OpenText Data Driven Digest Aug 21: College Majors, Hacking Glory, Innovation Performance
The simple beauty of X-Y coordinates belies the power they hold; indeed, many of the best data visualizations created today rely on, and build upon, on the Cartesian plane concept to show complex data sets. Here are three examples.
By Fred Sandsmark, (OpenText Analytics).
The second* data visualization we all learned in school was the Cartesian coordinate system. By plotting figures on a two-dimensional graph, we learned the relationship between numbers and space, unlocked patterns in those numbers, and established foundations for understanding algebra and geometry. The simple beauty of X-Y coordinates belies the power they hold; indeed, many of the best data visualizations created today rely on, and build upon, on the Cartesian plane concept to show complex data sets. Here are three examples. (Note that none of these are textbook Cartesian visualizations, because the X and Y axes represent different units.)
Back to School: Our favorite “Data Tinkerer,” Randy Olson, published a blog post this week exploring correlations between earnings, gender, and college major. Using data from the American Community Survey (and building on a FiveThirtyEight article by Ben Casselman), Olson created the graph above to show his findings. Then he generated a variety of graphs (one of which is below) that fit a linear regression onto the data and add bar charts along the graphs’ sides to show quantity along both axes. The results very effectively illuminate more aspects of the same data in a very efficient format.

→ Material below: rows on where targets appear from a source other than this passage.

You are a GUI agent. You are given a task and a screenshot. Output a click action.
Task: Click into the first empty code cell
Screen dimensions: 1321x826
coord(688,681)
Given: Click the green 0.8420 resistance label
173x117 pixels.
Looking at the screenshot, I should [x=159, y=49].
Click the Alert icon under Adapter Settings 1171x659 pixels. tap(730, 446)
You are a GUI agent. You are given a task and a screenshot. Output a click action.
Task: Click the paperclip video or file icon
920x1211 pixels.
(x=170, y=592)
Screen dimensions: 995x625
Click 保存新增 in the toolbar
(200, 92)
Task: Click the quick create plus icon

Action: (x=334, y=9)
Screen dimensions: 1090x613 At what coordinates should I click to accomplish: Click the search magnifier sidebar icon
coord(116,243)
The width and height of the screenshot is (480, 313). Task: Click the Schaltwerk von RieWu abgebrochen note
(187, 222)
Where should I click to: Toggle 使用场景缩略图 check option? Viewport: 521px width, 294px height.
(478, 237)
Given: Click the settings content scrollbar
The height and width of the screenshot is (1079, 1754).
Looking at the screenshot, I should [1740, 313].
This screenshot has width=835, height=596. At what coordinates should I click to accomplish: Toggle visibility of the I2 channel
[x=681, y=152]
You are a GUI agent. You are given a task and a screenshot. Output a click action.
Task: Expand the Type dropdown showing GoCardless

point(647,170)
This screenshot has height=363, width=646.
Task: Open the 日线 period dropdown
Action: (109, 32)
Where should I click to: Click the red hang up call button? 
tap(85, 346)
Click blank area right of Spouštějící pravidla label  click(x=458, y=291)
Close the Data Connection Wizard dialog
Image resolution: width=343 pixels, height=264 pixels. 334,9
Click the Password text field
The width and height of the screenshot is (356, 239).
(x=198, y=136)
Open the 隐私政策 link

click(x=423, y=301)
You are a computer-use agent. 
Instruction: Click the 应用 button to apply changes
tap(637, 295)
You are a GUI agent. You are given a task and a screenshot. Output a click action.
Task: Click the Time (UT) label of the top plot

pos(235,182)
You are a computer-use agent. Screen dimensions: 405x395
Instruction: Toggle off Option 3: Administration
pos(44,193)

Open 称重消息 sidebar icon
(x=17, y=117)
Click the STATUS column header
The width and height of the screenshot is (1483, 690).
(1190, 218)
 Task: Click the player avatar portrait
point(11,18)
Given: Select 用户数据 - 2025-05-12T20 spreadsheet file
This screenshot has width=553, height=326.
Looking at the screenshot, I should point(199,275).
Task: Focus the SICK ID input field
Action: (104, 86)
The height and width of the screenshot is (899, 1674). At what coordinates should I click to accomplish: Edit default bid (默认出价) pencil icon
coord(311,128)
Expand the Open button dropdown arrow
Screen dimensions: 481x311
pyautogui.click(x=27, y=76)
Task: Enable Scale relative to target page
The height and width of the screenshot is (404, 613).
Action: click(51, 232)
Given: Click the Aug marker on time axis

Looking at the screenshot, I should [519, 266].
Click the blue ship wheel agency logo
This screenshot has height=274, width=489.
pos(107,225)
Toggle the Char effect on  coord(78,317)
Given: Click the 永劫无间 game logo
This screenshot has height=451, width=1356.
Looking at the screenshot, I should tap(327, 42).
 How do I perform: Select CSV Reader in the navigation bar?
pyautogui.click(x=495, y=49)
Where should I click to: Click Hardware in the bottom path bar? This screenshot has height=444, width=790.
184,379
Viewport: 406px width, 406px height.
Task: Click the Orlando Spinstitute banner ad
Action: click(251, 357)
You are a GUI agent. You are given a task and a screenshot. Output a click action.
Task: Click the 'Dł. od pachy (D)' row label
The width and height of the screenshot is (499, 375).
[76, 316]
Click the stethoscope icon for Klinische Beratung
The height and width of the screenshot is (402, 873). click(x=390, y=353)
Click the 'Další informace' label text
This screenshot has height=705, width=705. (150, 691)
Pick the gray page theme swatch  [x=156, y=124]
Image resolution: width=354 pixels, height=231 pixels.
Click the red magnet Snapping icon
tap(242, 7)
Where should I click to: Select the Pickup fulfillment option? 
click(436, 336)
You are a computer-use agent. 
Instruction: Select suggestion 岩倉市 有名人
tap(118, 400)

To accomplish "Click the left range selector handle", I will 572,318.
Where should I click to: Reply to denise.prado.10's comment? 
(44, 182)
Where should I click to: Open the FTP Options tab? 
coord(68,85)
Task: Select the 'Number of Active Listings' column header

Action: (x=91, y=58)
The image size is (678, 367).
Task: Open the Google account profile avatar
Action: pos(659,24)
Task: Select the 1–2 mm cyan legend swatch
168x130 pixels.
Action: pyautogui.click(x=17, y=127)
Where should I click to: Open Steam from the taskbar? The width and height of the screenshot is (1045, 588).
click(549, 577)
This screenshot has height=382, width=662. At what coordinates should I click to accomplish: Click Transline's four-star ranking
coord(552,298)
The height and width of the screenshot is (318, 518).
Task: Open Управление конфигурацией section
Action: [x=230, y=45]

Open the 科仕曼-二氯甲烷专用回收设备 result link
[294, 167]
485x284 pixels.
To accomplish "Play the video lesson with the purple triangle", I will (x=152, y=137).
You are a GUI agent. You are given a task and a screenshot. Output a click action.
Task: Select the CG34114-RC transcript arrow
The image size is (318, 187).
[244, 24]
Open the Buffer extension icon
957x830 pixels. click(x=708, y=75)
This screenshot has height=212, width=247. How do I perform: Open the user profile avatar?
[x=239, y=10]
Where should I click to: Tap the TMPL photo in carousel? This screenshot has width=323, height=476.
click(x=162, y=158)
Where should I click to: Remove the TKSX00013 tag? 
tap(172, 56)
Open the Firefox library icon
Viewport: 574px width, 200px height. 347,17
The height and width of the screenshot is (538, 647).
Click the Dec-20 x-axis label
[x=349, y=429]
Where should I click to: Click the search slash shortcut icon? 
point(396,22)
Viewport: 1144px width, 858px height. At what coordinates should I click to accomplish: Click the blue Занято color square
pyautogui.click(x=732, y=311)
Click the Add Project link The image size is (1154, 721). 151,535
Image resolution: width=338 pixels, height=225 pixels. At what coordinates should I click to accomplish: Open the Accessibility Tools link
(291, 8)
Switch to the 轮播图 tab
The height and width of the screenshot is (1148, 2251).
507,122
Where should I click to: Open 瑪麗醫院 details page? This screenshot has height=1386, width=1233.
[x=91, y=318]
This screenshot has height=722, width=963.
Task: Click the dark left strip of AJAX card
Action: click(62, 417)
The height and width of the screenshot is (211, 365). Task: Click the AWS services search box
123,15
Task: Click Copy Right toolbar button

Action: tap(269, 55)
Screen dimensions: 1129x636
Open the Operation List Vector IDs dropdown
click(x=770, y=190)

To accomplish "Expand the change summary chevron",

Statistically Significant: Scientists are sometimes accused of adjusting their experiments to yield the answers they want. This practice is called p-hacking (for p-value) and is explained in a fine FiveThirtyEight article by Christie Aschwanden, Science Isn’t Broken – It’s just a hell of a lot harder than we give it credit for. The article is accompanied by the endlessly fun interactive shown above; click through to play with it. As you add or subtract parameters, the data on the Cartesian plane and the linear regression of that data change before your eyes. If you can find a connection that yields a p-value of 0.05 or less, Aschwanden says, you have data that’s suitable for publishing in an academic journal. Click here for a great explanation of p-values.
Business Time: At the Harvard Business Review, Ronald Klingebiel and John Joseph delved into whether it’s better to be a pioneer or a follower by studying a very specific slice of data: German mobile-handset makers in the years 2004-2008. Their chart (above) plots many manufacturers along two axes; the number of features on the x axis, and the month of entry into the market along the Y axis. Klingebiel and Joseph then highlight two companies that succeeded (Samsung and Sagem) and two that didn’t (HP and Motorola). The authors’ hypothesis was that a handset manufacturer was more likely to succeed if it came to market early with lots of features, or if it arrived later with fewer, better-focused features. The chart, while very good, would benefit from interactivity; I’d like to hover on any dot to get the company name, and click any dot to get details of how that company performed. Without this context, I must rely on the authors’ definition of success.